A PostgreSQL large schema memory exhaustion test

This is a barebones Rails 6.1 application that has a schema borrowed from FatFreeCRM (https://github.com/fatfreecrm/fat_free_crm). Its purpose is to show how a PostgreSQL instance consumes memory when it has a large number of database schemas.

Introduction

In a previous project for a multi-tenant Rails application, we chose schemas as our tenant data separation policy. We picked this policy having looked at database, schema and row level separation policies - we liked the guaranteed separation schemas offered, the ability to backup and restore individual tenant datasets and the simpler approach regarding table indexing. At the time, native PostgreSQL row level security wasn't available and would be our go to choice today. Our setup was running on AWS using multiple EC2 instances in a load balancer to run the Rails app, API and background worker instances, and RDS for a managed PostgreSQL instance.

The Problem

Everything worked exactly as intended and post launch we were very happy with the database and infrastructure choices we made, performance was good and our clients were happy. As the product became more successful and attracted lots of new customers, naturally the number of schemas also increased. Once we got to around 2000 schemas we started to notice significant database performance degradation from time to time. Things soon hit a critical stage when the database server started to crash and restart on a regular basis.

Investigations

Our investigations discovered that database server physical and swap memory usage was always very high just prior to a crash. We couldn't understand why memory usage was as high as it was, the server was well specified and should have had RAM to spare. While closely monitoring memory usage we could see it was pretty linear - as time passed memory utilisation increased.

Another discovery to surface during our investigation was that memory usage on the database server always dropped when we deployed new code before starting to rise again. We used a zero downtime deployment strategy that would launch new Ruby processes running the new code whilst killing the previous processes running the old. To explore this further, we started to cycle servers from the load balancer and restart them.

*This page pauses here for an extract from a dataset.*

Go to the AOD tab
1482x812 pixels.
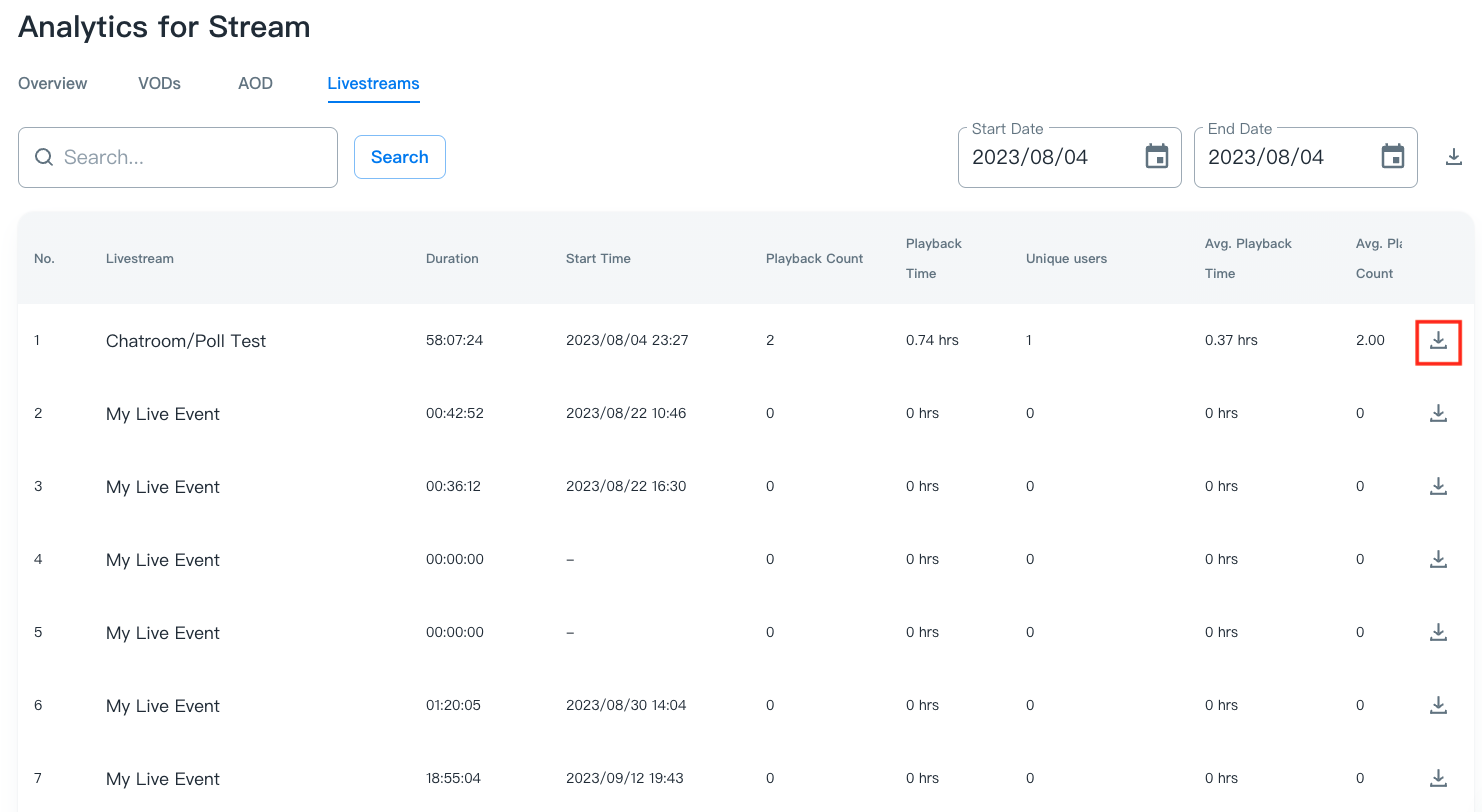(x=255, y=84)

As we did this we noticed that memory usage on the database instance also went down and then started to go back up again, just like during a deploy. Repeating this process resulted in a graph of memory utilisation that looked like a sawtooth. Both of these discoveries clearly showed that as connections to the database server were closed and reopened it resulted in memory being freed up. Why? What was this memory being used for?

Conclusion

When a PostgreSQL connection receives requests it will keep a cache of metadata about the database schema's objects (tables, columns, indexes, views, etc.) it has touched during its lifetime. This is great news from a performance perspective and what you'd probably expect from a good database server. Critically, however, there are no constraints on the amount of memory that can be used for this purpose.

The end result of this is that as the number of schemas, objects and connections increase, so will the memory utilisation for object metadata caching. As there is no limit to the amount of memory that can be allocated there will come a critical point where the required metadata cache exceeds available memory, therefore the database server will ultimately consume all available system and swap memory to the point that the database instance processes will be killed by the operating system.

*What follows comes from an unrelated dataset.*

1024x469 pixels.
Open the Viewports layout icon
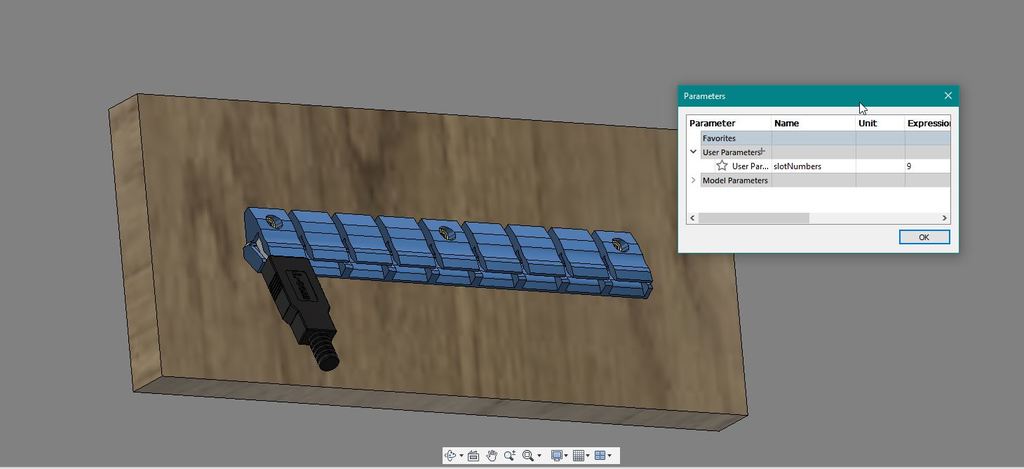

This issue will manifest when a database has a very high number of schemas/objects/connections, a simple formula will give you an understanding of the total potential size of a metadata cache: -

((schemas * objects) * connections) = cache entries

In our case with around 2,000 schemas, each with 3,500 objects, and 40 database connections resulted in approximately 280 million potential cache entries over time. The size of a cache entry is variable, but with an estimated average of 128 bytes each that would equate to around 36GB of memory requirement. With no limits imposed on the amount of memory used by PostgreSQL for caching metadata, combined with connections that are long-lived, this size of cache will result in memory exhaustion in most typical server configurations.

The Solution

Knowing that closing the connection resulted in PostgreSQL freeing that connection's cache memory we experimented with some code that would close and reconnect the database connection every few thousand requests. Doing this limits a connection's lifetime and therefore the size its object metadata cache could grow to.

ActiveRecord::Base.connection.reconnect!

With this code deployed to all servers we saw a sawtooth pattern in the memory utilisation as memory was consumed and then released, but crucially, memory utilisation was now under control. Whilst the connection reset took around 500ms, we saw no meaningful performance penalty across the stack (acknowledging that the request that triggered the reset would be slower than usual) and our database server was now on a much more reliable footing.

We always intended that this code change would be temporary whilst we worked out a more permanent solution, however, further reading and investigation revealed that the memory exhausting cache behaviour was "normal" and there was no other applicable solution than the one we had implemented. As a result, this code remains in place to this day doing an excellent job in keeping metadata cache memory utilisation in check.

An alternative approach to resetting the connection in code would be to use a connection pooler (e.g. PGBouncer) that can be configured to control the maximum lifetime of a connection.

Demonstration

This application can be used to demonstrate the problem we discovered and how our solution worked. It is designed to be run locally in conjunction with Docker Desktop. A Docker Compose file is included that will launch a PostgreSQL v14.1 instance accessible locally via port 5555. To launch the container use the following command: -

docker compose --compatibility up

The compatibility flag is used to enforce memory sizing constraints - in this case 2GB RAM.

You will need to create and migrate the database before running the testing task: -

rake db:create db:migrate

Note: the migration will create 3000 schemas and will take 20-30 minutes to complete.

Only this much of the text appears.